A cidade em que a gente vive pode virar paisagem, tanto para quem mora no cenário de cartão-postal quanto para quem convive com o mais medonho naco de confusão urbana. Mas mesmo sem perceber, mesmo quando o paraíso nos parece trivial, e o caos torna-se não apenas invisível, mas docemente familiar, somos afetados pela beleza (ou pela ausência dela) tanto quanto pela temperatura do ar ou pelo perfume do ambiente.
É verdade que calor e frio são medidos por grandezas absolutas, enquanto “belo” e “feio” são conceitos considerados subjetivos, mas quem não acredita que a harmonia externa pode ser tão concreta quanto uma pancada de chuva deve se perguntar se faz diferença passar duas horas olhando o mar ou a parede de um edifício, caminhar numa praça aproveitando a sombra ou no centro da cidade vendo carros e postes de luz. Os olhos veem, o coração sente.
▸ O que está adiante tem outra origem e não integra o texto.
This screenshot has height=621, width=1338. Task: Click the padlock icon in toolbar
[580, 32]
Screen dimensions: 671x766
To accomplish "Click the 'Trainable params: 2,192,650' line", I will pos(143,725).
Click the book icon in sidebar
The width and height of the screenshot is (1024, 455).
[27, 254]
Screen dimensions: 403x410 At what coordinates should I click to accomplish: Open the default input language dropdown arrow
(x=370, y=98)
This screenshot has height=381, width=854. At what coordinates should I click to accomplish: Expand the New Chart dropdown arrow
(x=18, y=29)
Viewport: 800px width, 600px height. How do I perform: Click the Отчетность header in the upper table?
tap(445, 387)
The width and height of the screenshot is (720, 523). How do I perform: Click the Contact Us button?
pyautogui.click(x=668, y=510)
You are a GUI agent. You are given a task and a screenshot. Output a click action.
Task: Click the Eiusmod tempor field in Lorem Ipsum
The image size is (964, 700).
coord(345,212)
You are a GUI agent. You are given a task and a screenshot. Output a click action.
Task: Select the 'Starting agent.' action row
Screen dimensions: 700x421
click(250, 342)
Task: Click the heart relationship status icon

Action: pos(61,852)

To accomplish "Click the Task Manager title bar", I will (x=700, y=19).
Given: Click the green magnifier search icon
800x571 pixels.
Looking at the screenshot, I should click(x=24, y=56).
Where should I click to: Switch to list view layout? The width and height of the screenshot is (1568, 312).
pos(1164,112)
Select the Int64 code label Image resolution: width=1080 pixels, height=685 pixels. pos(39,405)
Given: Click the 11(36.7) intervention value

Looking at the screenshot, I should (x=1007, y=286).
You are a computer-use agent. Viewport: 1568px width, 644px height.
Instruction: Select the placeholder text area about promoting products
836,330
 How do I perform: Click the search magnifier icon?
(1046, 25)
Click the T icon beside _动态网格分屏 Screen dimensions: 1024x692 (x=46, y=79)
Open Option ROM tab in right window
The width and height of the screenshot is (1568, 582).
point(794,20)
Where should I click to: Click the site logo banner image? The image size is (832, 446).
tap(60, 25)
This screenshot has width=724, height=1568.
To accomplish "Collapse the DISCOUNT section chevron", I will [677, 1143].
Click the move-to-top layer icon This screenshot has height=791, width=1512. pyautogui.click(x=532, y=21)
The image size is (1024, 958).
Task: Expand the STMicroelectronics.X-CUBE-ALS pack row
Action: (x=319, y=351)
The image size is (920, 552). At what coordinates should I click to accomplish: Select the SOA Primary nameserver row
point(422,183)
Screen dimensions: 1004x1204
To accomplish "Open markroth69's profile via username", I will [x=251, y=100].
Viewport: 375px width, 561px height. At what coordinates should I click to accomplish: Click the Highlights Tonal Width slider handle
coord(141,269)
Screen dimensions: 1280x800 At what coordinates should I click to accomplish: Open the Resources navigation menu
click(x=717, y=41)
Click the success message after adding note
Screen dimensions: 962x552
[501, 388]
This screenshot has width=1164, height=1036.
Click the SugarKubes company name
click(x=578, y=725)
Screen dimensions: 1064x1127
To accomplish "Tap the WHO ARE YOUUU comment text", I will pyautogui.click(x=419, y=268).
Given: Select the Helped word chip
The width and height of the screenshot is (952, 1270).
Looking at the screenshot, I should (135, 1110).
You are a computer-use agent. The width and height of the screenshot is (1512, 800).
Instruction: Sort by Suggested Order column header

Penso nisso às vezes, quando venho trabalhar, percorrendo o trecho da Ipiranga entre a Silva Só e a Erico Verissimo. Faço esse trajeto todos os dias, há quase 20 anos, e a Ipiranga ainda não virou paisagem. Olho edifícios antigos ganhando grotescos anexos de vidro, monumentos públicos e privados que nunca deveriam ter saído da prancheta, caixas de tijolos surgindo no meio do caminho sem nenhum compromisso com a harmonia do entorno, placas de cimento disputando espaço com a grama.
Ainda olho o arroio pensando em como poderia ser bonito – e não é. E, se fosse, como seria agradável passar por ele todos os dias. A Ipiranga é pragmática, objetiva, eficiente, mas trata a beleza como se fosse um luxo impossível por estas bandas – ou, pior, um defeito de caráter. A Ipiranga não é só uma avenida, é um estado de espírito da cidade.
Um estado de espírito que fez com que o Guaíba, durante muito tempo, virasse paisagem em Porto Alegre. Não no sentido original, do cartão-postal, mas naquele dos cenários invisíveis: estava ali, mas ninguém mais via, porque a cidade, pragmática, estava de costas para ele, interessada em coisas mais úteis como shoppings e viadutos.
Isso vem mudando nos últimos anos, e as obras de saneamento que devem ser entregues ainda em 2011 prometem ser um marco histórico desse reencontro da cidade com o Guaíba balneável (e admirável) que muitos conheceram na infância.
A cidade cresceu como uma donzela austera que não achava importante se enfeitar. Um Guaíba limpo e cercado por um cais do porto revitalizado e vibrante pode funcionar como o primeiro namorado: um estímulo para investir na vaidade. A beleza é um luxo possível, sim, em qualquer lugar onde exista vontade e planejamento. Até mesmo no Arroio Dilúvio, se a gente quiser.